The lever 7 is connected to the set of discs 13A, 13B and 13C, i.e. the mixing means 13, by an actuation mechanism which is not described in more detail, insofar as it is known as such.


The common part 46 also forms a peripheral cover 53 of the cartridge 11, and forms an outer casing wall of the cartridge 11 that is substantially cylindrical with a circular base about the main axis X4. The cover 53 encloses the mixing means 13, and laterally delimits the chamber 27 from the separation wall 45, from which it rises along the axis X4. The cover 53 also encloses the base of the lever 7, wherein the cartridge comprises a sealing crown 63 defining the top of the chamber 27 and attached to an upper end of the cover 53 opposite the separation wall 45. A nut 65, centered on the main axis X4, holds the mixing unit 2 against the support wall 23 via the sealing crown 63. In practice, the nut 65 comprises an external thread which is screwed into an internal thread 69 of the upper opening 9 of the body 4, wherein the thread 69 is centered on the axis X4. The mixing chamber 27 is thus closed in the upper part by the base of the lever 7, its mechanism and the sealing crown 63.
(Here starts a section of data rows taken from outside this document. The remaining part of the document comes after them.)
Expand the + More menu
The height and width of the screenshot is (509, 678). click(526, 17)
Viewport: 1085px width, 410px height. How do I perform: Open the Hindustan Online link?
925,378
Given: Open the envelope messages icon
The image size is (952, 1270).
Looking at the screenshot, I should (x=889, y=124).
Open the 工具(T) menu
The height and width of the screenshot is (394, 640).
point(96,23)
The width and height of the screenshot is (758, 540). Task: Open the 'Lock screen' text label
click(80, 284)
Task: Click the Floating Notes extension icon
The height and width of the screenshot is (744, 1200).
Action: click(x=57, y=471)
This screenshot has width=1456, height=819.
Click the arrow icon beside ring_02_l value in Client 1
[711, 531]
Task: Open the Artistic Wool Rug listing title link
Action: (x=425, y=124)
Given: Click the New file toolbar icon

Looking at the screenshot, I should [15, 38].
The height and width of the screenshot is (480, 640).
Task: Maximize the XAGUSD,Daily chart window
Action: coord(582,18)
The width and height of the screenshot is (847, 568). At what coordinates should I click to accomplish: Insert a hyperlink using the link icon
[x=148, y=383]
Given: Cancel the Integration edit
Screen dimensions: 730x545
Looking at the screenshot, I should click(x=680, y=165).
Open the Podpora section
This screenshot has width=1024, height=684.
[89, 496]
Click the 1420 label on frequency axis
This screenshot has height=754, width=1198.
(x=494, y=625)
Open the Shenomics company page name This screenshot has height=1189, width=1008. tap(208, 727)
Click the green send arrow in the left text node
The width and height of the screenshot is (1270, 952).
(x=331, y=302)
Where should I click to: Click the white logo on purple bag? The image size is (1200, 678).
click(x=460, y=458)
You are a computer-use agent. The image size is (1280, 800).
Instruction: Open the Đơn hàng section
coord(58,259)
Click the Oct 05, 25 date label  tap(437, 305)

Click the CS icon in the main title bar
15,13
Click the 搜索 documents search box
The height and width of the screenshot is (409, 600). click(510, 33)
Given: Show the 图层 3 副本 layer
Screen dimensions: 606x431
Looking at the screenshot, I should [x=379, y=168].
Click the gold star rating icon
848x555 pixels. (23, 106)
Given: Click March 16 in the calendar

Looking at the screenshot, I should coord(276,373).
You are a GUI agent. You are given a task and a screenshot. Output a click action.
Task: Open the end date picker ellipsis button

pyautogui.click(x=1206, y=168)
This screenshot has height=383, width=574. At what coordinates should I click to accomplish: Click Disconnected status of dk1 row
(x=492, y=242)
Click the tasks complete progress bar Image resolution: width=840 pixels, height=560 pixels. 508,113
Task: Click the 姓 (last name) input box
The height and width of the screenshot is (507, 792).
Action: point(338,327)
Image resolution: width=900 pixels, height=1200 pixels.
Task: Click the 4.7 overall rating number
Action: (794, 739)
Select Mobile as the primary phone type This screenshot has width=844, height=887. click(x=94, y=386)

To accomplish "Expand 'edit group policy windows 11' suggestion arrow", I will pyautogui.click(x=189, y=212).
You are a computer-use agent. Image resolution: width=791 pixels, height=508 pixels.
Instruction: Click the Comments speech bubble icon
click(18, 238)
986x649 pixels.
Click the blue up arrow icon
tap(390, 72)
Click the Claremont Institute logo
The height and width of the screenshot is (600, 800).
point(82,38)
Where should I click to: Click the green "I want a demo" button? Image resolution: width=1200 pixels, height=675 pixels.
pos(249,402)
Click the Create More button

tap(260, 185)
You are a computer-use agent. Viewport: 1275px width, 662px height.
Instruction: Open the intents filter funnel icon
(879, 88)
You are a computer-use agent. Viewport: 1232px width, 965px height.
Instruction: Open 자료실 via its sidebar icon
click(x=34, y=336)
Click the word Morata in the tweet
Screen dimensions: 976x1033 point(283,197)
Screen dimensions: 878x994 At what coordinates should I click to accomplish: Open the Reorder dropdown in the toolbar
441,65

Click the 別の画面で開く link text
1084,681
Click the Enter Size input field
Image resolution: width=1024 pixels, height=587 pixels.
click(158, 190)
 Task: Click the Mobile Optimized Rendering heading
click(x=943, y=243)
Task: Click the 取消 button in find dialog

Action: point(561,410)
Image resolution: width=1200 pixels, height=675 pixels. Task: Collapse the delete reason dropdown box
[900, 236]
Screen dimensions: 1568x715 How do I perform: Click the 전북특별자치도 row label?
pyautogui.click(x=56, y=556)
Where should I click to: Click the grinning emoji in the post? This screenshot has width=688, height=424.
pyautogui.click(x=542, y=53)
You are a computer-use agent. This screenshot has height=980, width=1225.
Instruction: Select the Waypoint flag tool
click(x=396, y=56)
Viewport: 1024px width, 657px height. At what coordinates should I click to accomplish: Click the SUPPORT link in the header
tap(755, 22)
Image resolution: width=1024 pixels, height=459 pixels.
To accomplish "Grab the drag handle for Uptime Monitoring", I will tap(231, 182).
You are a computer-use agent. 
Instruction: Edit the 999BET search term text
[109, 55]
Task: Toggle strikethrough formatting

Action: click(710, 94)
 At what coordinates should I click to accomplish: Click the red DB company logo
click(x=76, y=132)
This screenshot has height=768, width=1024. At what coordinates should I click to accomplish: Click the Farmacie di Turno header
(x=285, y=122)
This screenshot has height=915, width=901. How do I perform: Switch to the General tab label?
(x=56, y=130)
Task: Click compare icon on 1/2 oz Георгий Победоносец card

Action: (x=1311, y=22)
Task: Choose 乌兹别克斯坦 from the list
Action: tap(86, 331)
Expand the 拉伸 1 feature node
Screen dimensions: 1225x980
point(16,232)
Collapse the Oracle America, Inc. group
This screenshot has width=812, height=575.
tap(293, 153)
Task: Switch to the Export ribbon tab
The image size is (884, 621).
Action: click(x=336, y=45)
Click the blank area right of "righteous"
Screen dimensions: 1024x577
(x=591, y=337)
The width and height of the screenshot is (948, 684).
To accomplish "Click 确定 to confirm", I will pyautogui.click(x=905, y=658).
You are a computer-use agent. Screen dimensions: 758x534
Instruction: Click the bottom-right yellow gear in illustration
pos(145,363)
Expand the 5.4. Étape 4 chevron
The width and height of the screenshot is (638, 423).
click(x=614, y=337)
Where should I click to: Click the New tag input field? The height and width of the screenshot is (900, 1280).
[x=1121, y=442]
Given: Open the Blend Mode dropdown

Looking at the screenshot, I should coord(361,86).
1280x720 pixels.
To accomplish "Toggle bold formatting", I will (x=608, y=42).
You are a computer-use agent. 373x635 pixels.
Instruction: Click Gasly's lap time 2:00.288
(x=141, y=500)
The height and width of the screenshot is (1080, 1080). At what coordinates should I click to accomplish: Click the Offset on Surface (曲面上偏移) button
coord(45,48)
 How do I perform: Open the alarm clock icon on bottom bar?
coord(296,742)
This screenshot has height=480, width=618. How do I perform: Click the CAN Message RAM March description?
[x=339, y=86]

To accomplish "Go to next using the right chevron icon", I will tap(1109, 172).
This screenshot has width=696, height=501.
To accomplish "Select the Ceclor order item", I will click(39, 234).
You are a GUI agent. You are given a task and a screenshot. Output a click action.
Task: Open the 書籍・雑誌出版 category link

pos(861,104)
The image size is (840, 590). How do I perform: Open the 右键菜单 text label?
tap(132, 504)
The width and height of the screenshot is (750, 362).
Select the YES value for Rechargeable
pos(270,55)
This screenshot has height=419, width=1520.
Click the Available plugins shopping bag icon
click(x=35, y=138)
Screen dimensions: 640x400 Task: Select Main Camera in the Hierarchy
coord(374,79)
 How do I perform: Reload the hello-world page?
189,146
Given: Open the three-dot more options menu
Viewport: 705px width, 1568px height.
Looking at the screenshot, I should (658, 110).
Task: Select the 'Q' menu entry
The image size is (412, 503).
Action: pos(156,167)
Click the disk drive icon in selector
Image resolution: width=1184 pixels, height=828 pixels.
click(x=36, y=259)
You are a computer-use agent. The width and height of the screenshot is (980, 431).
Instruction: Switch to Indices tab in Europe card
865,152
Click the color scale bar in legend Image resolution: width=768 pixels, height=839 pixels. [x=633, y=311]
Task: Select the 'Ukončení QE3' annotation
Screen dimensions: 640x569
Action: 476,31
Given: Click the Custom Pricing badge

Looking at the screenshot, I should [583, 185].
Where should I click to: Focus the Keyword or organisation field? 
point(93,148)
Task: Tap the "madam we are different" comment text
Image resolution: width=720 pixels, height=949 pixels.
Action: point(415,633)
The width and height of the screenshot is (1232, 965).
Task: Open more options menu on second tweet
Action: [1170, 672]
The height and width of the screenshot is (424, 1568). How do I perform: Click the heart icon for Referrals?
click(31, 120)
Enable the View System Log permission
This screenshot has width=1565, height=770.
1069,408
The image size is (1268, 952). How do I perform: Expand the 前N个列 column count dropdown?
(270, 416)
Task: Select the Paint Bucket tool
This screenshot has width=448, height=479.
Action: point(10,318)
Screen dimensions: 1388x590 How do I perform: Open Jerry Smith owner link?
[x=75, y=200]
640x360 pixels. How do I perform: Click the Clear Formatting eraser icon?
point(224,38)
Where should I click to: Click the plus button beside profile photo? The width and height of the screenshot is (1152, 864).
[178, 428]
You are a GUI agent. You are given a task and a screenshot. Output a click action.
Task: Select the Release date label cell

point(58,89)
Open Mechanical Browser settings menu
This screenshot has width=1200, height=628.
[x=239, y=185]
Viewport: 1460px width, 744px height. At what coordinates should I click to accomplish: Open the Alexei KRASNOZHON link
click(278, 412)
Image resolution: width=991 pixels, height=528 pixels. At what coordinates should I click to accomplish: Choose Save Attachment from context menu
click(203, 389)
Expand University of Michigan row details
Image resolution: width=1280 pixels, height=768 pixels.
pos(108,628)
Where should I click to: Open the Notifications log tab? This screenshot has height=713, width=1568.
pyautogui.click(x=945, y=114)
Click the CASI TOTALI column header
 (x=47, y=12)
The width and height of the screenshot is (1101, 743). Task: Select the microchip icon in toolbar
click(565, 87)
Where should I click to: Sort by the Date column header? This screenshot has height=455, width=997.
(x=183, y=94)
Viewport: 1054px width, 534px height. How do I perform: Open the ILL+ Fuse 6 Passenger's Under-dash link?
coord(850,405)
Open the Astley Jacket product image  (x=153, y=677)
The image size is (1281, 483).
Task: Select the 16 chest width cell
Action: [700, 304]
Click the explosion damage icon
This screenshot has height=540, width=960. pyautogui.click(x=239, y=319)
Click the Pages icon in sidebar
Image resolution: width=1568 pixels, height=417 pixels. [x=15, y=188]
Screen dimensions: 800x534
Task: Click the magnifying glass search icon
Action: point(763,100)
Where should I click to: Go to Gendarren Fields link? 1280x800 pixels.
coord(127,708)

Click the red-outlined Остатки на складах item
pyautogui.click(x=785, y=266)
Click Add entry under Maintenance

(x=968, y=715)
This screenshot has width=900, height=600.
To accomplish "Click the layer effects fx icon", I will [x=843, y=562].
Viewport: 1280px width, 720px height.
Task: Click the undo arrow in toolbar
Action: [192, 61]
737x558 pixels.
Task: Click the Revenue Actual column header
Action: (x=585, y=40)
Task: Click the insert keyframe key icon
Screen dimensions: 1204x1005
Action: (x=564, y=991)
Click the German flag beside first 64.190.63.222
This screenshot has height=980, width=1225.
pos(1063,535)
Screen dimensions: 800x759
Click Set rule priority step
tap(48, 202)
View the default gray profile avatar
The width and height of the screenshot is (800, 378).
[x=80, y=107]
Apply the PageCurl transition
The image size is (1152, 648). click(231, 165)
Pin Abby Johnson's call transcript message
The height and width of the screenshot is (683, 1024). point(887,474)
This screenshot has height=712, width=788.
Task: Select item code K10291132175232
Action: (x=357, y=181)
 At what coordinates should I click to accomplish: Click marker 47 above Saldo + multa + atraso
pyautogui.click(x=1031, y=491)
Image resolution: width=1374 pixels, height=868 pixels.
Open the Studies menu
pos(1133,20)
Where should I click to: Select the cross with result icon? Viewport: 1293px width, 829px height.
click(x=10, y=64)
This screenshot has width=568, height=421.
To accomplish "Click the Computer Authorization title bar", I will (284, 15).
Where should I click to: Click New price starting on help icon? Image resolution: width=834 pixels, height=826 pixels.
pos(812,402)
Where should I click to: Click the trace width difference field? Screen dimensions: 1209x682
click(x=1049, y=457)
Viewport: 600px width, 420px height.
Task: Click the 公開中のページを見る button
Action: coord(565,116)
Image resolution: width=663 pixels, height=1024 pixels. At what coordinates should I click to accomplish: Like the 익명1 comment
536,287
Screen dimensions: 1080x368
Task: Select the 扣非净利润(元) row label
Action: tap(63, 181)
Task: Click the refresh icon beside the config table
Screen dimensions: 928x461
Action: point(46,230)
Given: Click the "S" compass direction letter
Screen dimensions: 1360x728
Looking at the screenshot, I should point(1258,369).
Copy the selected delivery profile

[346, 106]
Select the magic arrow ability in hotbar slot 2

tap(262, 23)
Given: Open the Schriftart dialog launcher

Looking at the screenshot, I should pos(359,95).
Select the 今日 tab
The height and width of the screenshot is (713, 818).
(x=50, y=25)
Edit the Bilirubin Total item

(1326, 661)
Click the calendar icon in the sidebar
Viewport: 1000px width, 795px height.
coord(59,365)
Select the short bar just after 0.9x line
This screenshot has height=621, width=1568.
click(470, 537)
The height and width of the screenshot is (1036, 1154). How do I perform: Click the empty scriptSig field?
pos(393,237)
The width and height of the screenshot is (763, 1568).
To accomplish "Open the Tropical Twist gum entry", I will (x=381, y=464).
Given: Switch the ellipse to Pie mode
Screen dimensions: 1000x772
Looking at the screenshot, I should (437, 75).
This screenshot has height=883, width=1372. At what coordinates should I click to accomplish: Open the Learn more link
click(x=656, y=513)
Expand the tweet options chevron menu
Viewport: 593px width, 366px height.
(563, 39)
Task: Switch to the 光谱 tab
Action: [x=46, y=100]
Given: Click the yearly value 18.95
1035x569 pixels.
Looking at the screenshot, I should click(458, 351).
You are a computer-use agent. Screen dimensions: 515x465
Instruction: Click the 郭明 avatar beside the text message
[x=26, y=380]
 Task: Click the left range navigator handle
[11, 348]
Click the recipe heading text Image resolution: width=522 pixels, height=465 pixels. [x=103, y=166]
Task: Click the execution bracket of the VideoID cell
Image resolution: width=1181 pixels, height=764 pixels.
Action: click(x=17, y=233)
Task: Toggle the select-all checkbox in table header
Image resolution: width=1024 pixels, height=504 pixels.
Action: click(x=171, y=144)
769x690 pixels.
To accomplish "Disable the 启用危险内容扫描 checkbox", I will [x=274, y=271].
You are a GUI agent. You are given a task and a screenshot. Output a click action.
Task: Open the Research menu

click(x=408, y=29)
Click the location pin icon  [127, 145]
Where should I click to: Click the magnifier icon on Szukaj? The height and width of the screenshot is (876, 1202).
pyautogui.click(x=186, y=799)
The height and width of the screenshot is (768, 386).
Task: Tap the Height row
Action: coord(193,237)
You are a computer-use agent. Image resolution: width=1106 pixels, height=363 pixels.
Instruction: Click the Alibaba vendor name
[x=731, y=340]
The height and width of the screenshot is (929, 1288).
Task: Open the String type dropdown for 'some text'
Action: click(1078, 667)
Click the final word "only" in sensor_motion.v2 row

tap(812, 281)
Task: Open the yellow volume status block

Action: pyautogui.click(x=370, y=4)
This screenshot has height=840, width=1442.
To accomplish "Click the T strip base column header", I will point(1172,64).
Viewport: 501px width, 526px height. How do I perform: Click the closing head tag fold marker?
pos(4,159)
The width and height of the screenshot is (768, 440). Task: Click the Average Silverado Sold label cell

The mixing unit 2 also comprises thermostatic means, visible in particular in FIGS. 1 and 3, which comprise first of all a thermostatic element 73, extending along a sealing axis X73 comprised in the plane of FIG. 1. The sealing axis X73 and the orthogonal plane P71 intersect. In other words, the sealing axis X73 is inclined with respect to this plane P71 and passes through it. The closable portion 29 of the baffle duct 32 extends substantially coaxially to the sealing axis X73. Preferably, the sealing axis X73 forms an angle of inclination β1 between 1° and 45° with the orthogonal plane P71, and preferably equal to 13°.


As may be seen, in particular, in FIG. 3, along the sealing axis X73, the thermostatic element 73 comprises a thermosensitive portion 75 mounted in a housing 79 of the common part 46. The housing 79 is a duct that is coaxial with the sealing axis X73, which is formed in the additional casing 15 in order to connect the outlet chamber 37 and the baffle duct 32. The housing 79 thus brings the outlet 47 into communication with the second intake 21.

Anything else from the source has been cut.